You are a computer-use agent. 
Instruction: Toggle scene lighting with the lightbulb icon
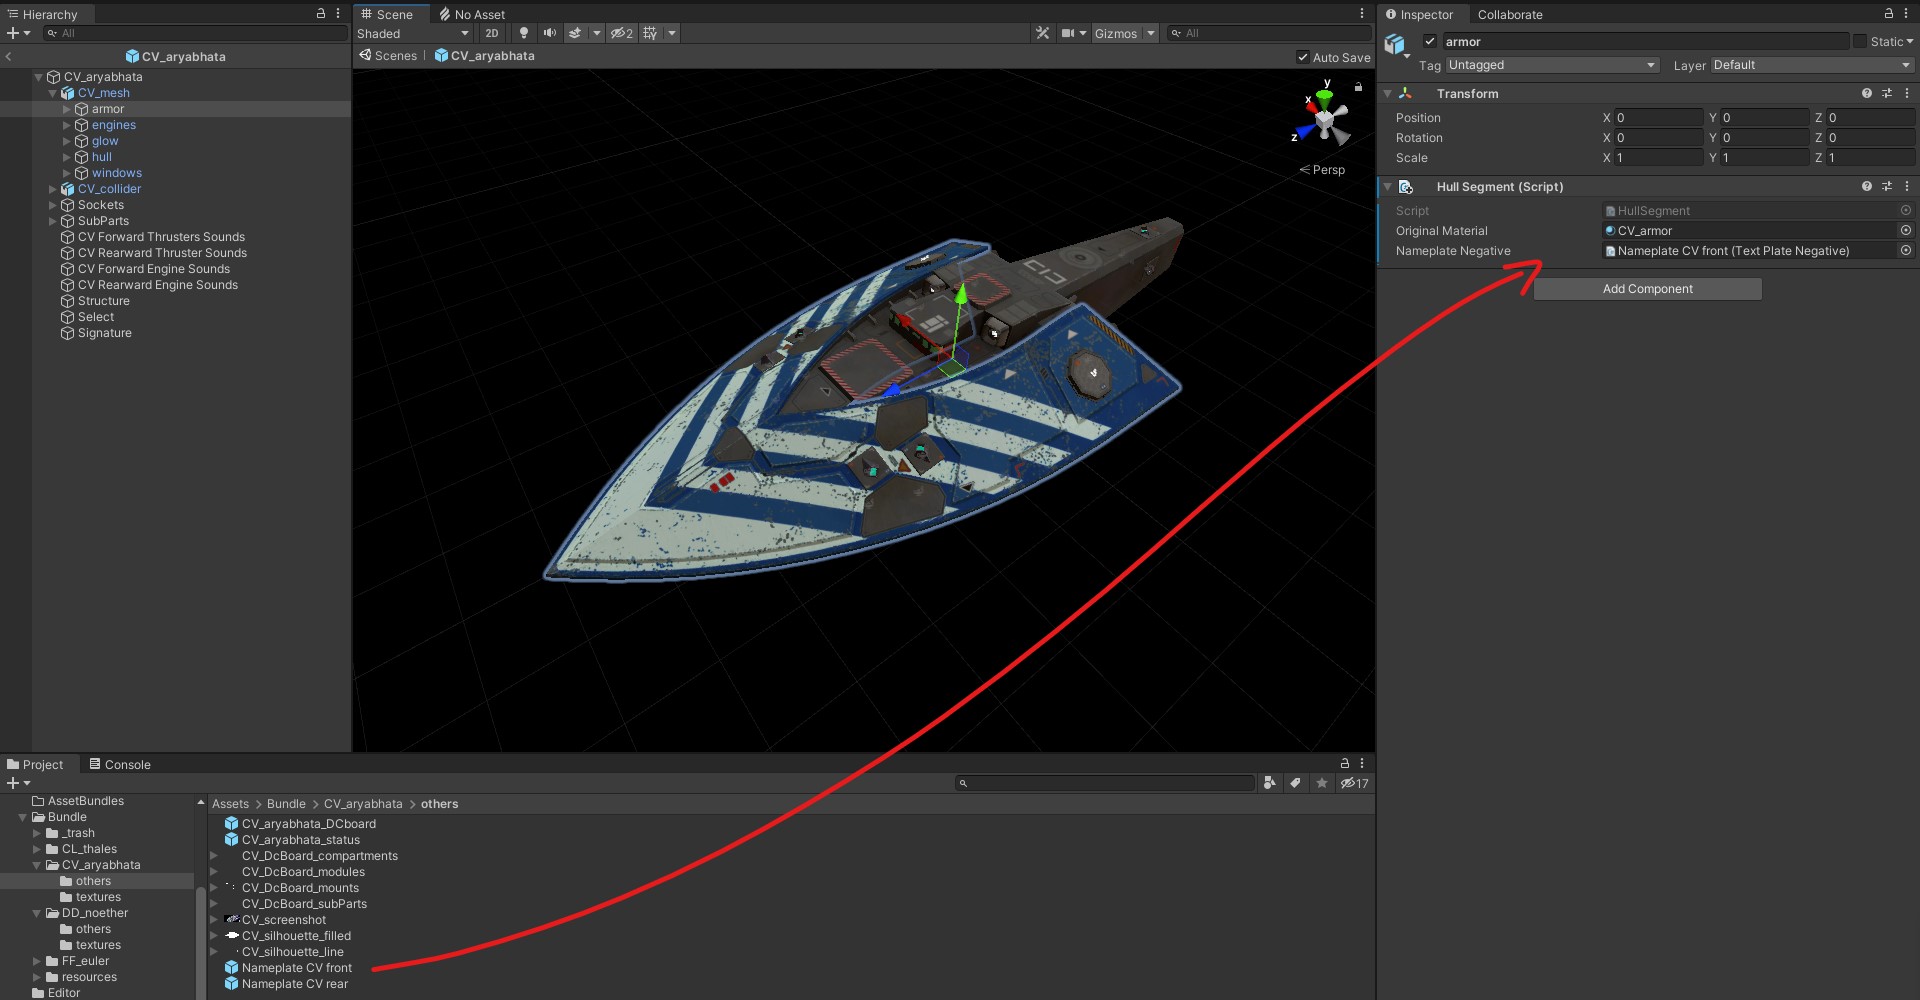(523, 33)
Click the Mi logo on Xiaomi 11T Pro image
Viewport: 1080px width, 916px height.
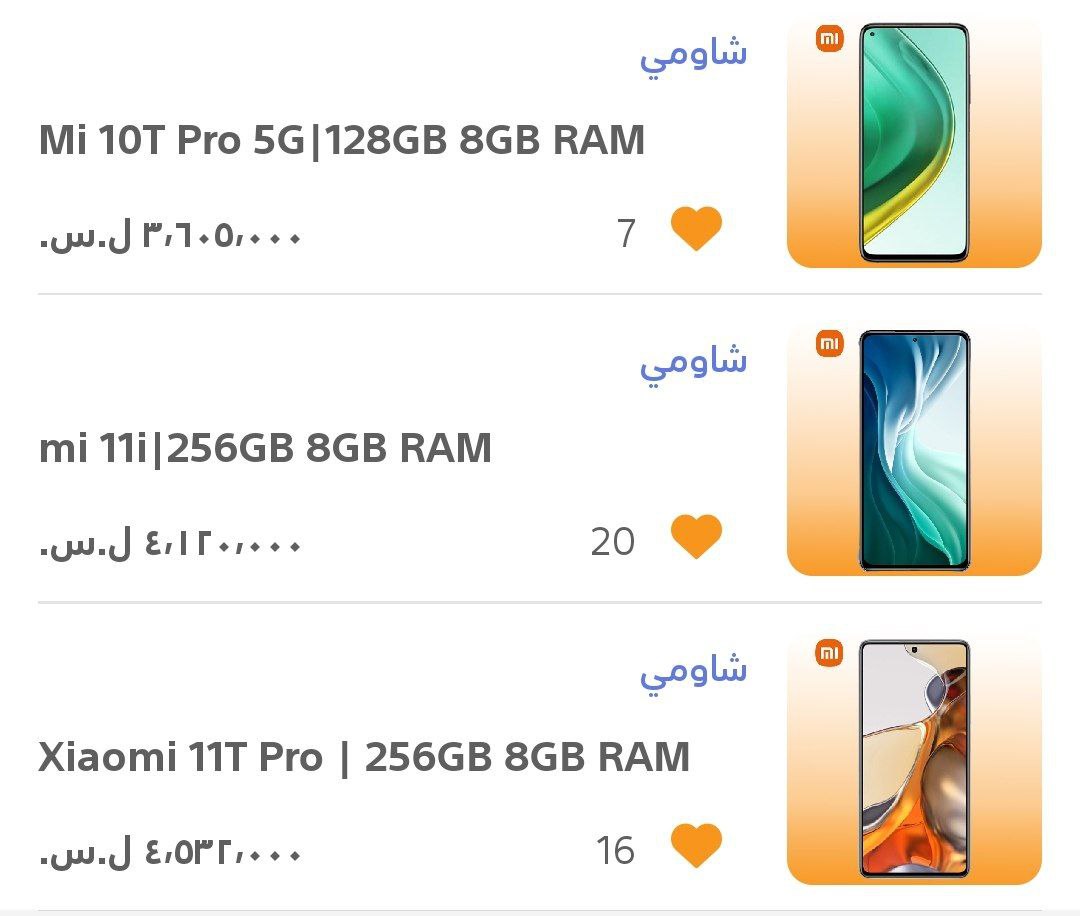click(x=829, y=652)
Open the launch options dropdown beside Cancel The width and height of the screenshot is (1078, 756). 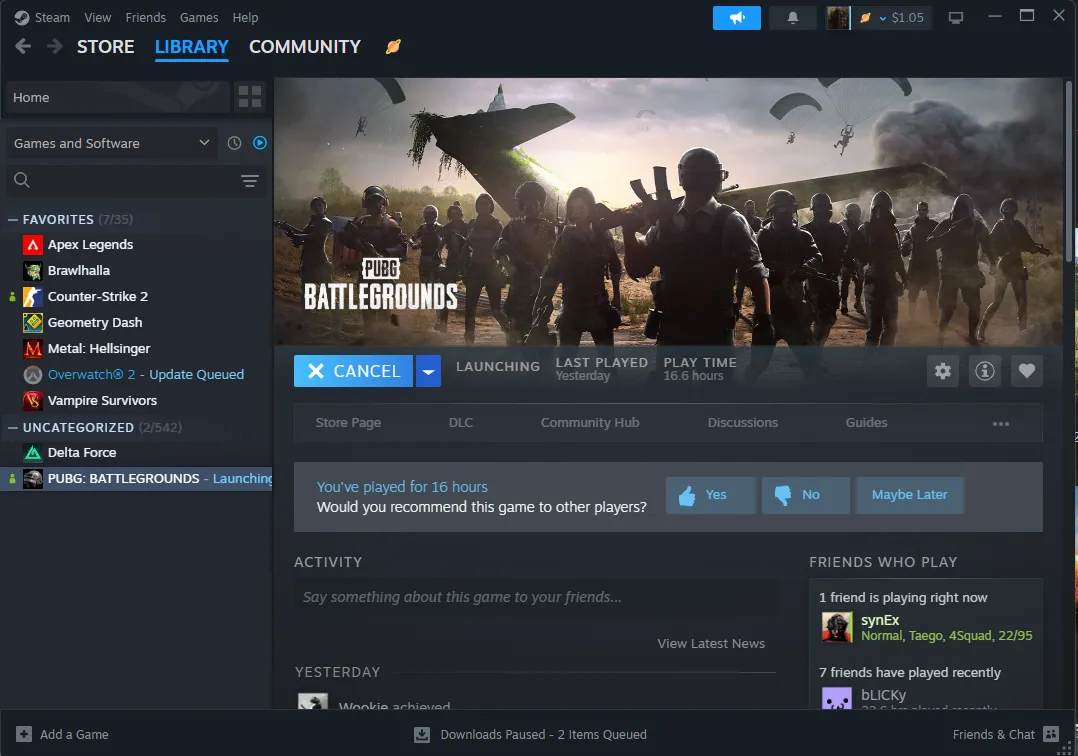[x=429, y=371]
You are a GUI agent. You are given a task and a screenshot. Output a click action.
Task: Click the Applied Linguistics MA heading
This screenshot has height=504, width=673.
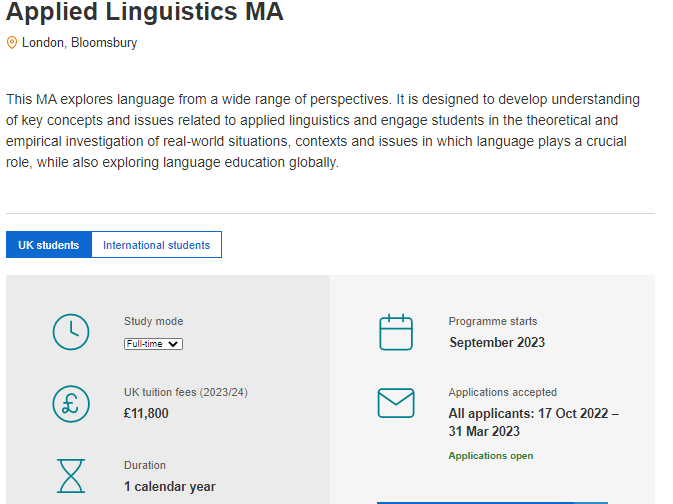coord(145,11)
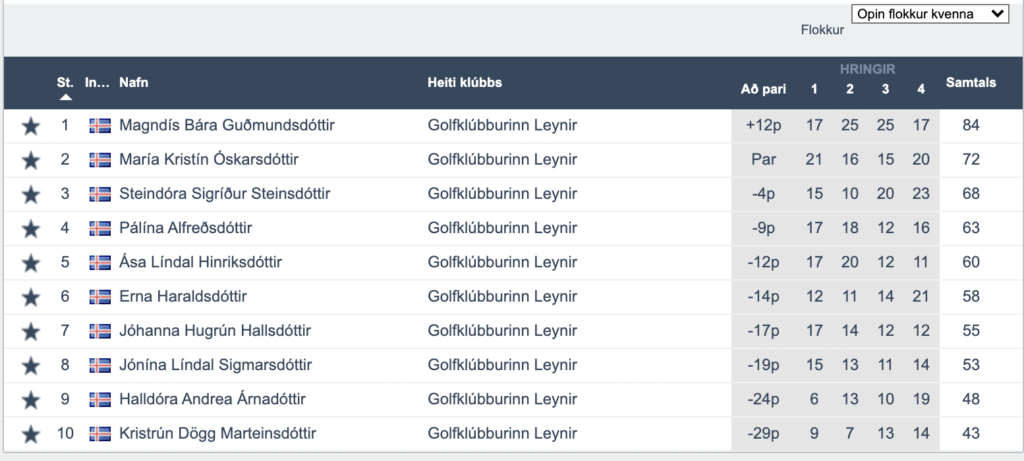This screenshot has width=1024, height=461.
Task: Click the St. column sort arrow
Action: coord(65,97)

.....

Extract every line of the items above that contains the string "agent".

You are a computer-use agent. 
You are a GUI agent. You are given a task and a screenshot. Output a click action.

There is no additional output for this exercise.